Ce dernier mot de Félicie me fut si amer, que je me hâtai de prendre congé d’elle pour ne pas laisser percer mon déplaisir. Tonino avait donc de l’espérance, elle lui en avait laissé concevoir ! Cette femme austère n’était pas vraiment chaste. Et pouvait-elle l’être ? Sa première faute, sur laquelle ma pensée ne s’était guère arrêtée jusque-là, m’apparut comme une véritable souillure, un délire précoce, un entraînement tout animal que la pudeur et la fierté n’avaient peut-être pas seulement songé à vaincre. Je me rappelai qu’en parlant de cette faute, Félicie n’avait jamais montré de confusion ou de repentir véritable. Elle relevait la tête au contraire, et semblait menacer plutôt que rougir.
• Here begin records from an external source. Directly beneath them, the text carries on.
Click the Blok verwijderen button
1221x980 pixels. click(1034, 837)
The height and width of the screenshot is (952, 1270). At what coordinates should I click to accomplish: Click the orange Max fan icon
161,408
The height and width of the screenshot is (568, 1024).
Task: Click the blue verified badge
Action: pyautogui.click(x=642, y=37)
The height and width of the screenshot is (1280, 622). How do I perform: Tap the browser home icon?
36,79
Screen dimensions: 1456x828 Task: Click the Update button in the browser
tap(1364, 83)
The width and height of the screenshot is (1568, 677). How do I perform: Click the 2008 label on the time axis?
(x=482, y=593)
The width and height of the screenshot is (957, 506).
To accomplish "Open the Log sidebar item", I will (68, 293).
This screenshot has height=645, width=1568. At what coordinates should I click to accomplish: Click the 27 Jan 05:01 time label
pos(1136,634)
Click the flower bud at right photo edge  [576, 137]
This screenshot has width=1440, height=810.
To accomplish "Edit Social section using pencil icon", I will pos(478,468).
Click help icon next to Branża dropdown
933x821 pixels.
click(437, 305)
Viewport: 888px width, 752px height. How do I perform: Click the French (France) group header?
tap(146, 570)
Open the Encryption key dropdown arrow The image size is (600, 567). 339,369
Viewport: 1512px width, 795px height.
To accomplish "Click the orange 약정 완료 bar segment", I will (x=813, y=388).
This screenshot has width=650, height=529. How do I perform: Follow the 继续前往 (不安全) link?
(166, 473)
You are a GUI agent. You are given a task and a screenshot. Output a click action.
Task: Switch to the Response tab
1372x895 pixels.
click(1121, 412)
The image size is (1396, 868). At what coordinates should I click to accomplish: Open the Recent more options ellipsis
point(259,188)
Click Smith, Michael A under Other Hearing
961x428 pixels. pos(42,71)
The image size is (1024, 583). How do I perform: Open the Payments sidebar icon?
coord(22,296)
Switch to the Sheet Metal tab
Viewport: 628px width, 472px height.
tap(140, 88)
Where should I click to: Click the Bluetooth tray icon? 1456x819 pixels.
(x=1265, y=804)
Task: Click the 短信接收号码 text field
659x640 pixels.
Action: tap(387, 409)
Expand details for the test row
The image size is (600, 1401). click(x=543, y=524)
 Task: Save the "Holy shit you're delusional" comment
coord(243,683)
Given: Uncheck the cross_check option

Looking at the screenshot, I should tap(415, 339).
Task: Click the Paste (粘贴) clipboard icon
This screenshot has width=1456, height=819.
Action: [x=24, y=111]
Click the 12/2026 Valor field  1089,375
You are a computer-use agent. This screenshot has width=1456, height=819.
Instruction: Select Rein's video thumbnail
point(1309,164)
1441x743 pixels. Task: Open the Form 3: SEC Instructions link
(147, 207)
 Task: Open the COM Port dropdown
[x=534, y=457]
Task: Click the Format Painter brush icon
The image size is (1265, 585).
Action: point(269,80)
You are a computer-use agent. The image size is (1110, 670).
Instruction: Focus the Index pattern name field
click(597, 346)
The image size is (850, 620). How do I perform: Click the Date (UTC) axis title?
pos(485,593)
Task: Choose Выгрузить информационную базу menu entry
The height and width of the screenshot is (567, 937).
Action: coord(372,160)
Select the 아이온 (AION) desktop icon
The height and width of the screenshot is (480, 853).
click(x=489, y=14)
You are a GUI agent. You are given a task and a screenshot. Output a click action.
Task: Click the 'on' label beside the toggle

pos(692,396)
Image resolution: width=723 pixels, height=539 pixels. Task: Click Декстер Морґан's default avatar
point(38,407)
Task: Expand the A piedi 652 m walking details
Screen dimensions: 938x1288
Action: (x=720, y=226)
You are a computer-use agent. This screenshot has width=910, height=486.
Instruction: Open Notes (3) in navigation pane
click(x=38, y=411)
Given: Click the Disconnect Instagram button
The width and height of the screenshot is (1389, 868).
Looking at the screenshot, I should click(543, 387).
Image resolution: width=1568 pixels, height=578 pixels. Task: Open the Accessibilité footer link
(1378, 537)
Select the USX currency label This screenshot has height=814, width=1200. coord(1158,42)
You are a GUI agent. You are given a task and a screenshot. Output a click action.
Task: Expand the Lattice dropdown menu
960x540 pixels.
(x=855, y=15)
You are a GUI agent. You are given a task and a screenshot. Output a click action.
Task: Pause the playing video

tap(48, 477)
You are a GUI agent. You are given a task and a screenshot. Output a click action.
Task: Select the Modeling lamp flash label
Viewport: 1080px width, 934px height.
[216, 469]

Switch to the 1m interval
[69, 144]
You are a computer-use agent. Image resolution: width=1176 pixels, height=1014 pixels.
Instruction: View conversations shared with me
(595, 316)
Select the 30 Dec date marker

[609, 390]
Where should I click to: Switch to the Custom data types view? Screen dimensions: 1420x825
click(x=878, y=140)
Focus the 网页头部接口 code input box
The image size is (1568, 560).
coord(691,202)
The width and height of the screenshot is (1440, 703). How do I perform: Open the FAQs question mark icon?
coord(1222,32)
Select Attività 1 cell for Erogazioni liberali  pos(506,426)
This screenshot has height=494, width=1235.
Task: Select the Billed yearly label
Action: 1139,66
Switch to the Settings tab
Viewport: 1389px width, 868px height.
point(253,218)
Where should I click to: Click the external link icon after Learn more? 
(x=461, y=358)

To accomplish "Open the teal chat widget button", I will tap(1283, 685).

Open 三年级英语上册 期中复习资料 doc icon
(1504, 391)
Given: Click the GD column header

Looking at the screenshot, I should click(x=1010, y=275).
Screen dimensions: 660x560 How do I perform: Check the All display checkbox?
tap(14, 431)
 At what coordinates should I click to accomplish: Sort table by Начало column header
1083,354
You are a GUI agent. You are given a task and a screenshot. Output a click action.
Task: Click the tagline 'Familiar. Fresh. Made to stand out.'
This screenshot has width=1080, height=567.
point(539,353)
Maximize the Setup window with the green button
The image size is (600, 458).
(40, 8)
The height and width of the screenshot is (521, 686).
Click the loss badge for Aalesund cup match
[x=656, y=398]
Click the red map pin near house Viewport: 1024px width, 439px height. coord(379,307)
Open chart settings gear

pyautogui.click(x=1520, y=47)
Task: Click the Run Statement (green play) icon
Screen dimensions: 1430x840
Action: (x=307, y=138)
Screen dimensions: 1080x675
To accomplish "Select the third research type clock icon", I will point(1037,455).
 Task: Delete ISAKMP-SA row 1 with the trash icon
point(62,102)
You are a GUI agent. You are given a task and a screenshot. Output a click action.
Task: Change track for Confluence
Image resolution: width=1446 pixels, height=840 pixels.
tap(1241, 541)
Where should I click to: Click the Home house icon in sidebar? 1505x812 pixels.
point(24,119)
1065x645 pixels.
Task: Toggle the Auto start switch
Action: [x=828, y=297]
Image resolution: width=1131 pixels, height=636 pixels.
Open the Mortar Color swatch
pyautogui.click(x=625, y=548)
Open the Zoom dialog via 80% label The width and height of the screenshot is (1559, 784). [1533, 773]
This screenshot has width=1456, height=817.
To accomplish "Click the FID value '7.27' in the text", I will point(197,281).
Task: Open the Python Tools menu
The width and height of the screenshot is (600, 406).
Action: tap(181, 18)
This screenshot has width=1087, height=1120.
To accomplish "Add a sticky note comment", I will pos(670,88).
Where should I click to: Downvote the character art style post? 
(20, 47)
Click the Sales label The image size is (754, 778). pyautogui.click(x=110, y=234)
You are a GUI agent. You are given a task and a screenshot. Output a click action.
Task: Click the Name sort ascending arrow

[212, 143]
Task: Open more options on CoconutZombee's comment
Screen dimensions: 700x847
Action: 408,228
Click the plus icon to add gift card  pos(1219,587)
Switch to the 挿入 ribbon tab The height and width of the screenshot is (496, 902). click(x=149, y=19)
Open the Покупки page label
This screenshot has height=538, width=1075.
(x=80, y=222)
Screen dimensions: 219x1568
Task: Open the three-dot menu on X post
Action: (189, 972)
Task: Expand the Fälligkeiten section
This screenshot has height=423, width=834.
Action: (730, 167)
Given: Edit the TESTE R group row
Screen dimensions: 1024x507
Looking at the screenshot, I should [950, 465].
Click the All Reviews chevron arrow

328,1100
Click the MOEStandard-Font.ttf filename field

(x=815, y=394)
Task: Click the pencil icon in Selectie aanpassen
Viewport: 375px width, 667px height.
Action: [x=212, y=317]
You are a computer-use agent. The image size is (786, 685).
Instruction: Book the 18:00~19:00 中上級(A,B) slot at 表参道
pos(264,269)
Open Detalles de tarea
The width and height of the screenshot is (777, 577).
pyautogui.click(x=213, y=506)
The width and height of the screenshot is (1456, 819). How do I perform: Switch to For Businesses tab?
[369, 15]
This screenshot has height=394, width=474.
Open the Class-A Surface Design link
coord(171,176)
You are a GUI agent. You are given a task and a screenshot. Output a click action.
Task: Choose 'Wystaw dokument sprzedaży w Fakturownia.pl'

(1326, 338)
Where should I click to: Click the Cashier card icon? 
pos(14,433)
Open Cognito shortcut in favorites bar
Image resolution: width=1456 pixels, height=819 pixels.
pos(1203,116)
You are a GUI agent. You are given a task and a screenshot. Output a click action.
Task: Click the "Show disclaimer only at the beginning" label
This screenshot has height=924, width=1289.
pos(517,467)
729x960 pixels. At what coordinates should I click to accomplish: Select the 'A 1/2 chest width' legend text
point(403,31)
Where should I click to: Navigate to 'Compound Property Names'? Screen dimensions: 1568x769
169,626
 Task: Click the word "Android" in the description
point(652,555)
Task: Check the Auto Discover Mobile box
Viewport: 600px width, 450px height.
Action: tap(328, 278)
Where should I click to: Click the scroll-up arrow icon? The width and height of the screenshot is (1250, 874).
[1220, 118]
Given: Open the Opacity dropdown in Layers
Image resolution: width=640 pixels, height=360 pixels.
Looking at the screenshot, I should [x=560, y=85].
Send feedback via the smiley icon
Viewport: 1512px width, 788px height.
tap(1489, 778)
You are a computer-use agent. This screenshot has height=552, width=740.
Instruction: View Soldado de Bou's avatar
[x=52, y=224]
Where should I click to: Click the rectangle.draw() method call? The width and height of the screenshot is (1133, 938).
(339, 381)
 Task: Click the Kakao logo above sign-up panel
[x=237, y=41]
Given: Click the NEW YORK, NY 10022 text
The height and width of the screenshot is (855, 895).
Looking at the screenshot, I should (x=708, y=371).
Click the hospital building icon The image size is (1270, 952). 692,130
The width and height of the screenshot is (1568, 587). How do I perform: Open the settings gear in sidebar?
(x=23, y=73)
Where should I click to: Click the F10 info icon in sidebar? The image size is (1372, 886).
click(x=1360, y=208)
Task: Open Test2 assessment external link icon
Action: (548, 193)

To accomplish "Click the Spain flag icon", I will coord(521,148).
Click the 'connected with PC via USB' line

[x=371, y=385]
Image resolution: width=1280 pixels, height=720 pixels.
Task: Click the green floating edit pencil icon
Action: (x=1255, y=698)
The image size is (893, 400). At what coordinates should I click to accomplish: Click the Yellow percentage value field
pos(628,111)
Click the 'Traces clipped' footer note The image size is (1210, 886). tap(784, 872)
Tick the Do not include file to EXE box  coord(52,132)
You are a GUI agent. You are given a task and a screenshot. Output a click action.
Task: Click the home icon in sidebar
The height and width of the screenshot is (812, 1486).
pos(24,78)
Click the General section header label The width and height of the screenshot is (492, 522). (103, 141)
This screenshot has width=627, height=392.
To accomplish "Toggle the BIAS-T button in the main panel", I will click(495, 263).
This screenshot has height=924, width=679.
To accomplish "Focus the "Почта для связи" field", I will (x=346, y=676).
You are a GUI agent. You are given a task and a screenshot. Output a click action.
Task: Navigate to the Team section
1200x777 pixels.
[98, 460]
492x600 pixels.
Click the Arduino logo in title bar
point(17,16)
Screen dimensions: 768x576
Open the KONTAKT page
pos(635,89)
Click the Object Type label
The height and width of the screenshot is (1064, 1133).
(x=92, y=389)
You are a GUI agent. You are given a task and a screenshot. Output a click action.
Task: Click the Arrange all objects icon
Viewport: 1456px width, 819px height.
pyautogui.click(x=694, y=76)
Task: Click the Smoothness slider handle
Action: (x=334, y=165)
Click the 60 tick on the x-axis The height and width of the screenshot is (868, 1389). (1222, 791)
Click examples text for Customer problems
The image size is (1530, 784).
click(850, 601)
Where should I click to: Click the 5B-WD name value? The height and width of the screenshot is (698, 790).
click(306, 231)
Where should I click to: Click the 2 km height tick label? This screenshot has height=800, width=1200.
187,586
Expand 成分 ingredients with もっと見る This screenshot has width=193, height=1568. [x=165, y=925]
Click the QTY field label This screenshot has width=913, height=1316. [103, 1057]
Le lendemain, j’étais triste et inquiet. Félicie au contraire était calme et comme ranimée par une grande résolution. Elle avait écrit à son cousin ; elle voulut me montrer la lettre, je refusai de la lire. Je craignais d’y trouver la confirmation de mes doutes et de n’avoir plus le courage de me dévouer. Je sentais bien qu’il fallait l’avoir, que je ne pouvais plus briser une âme que j’avais juré de guérir, enfin qu’il s’agissait pour moi non d’être heureux et tranquille, mais d’accepter toutes les conséquences de ma passion.

Ma passion ! elle était indéfinissable ; elle me brûlait, et tout à coup elle me laissait si froid qu’elle semblait évanouie. Auprès de Félicie, je subissais ce vertige que l’amour d’une femme intelligente et belle fait naître en l’éprouvant. Dès que je me retrouvais seul, il me semblait avoir rêvé, et ce qui me choquait dans cette étrange nature m’apparaissait comme la seule chose réelle de mon émotion.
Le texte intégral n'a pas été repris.